▽

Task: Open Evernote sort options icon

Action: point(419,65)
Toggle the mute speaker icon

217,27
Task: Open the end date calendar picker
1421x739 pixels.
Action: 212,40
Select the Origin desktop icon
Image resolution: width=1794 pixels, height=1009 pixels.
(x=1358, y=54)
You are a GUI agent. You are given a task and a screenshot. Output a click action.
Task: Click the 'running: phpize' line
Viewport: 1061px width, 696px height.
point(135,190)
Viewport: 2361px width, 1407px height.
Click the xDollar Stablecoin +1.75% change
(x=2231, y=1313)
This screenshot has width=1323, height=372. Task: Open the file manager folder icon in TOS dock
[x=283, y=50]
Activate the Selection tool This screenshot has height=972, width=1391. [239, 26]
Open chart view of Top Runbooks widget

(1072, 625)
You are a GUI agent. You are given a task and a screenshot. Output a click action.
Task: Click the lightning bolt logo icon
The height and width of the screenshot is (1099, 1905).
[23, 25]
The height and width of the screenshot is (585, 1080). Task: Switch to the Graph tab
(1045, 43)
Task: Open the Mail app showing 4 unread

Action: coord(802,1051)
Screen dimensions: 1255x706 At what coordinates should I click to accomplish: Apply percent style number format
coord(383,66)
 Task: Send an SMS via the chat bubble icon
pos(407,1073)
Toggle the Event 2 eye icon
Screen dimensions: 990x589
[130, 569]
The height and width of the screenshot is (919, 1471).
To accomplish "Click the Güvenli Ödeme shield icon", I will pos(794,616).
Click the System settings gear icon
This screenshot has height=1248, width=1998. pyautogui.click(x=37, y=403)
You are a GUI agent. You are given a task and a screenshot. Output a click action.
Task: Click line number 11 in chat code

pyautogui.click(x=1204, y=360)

△

## Description of the task
Reproduce the material in full, keeping every line exactly as given.

## Written solution
Task: Open Evernote sort options icon

Action: point(419,65)
Toggle the mute speaker icon

217,27
Task: Open the end date calendar picker
1421x739 pixels.
Action: 212,40
Select the Origin desktop icon
Image resolution: width=1794 pixels, height=1009 pixels.
(x=1358, y=54)
You are a GUI agent. You are given a task and a screenshot. Output a click action.
Task: Click the 'running: phpize' line
Viewport: 1061px width, 696px height.
point(135,190)
Viewport: 2361px width, 1407px height.
Click the xDollar Stablecoin +1.75% change
(x=2231, y=1313)
This screenshot has width=1323, height=372. Task: Open the file manager folder icon in TOS dock
[x=283, y=50]
Activate the Selection tool This screenshot has height=972, width=1391. [239, 26]
Open chart view of Top Runbooks widget

(1072, 625)
You are a GUI agent. You are given a task and a screenshot. Output a click action.
Task: Click the lightning bolt logo icon
The height and width of the screenshot is (1099, 1905).
[23, 25]
The height and width of the screenshot is (585, 1080). Task: Switch to the Graph tab
(1045, 43)
Task: Open the Mail app showing 4 unread

Action: coord(802,1051)
Screen dimensions: 1255x706 At what coordinates should I click to accomplish: Apply percent style number format
coord(383,66)
 Task: Send an SMS via the chat bubble icon
pos(407,1073)
Toggle the Event 2 eye icon
Screen dimensions: 990x589
[130, 569]
The height and width of the screenshot is (919, 1471).
To accomplish "Click the Güvenli Ödeme shield icon", I will pos(794,616).
Click the System settings gear icon
This screenshot has height=1248, width=1998. pyautogui.click(x=37, y=403)
You are a GUI agent. You are given a task and a screenshot. Output a click action.
Task: Click line number 11 in chat code

pyautogui.click(x=1204, y=360)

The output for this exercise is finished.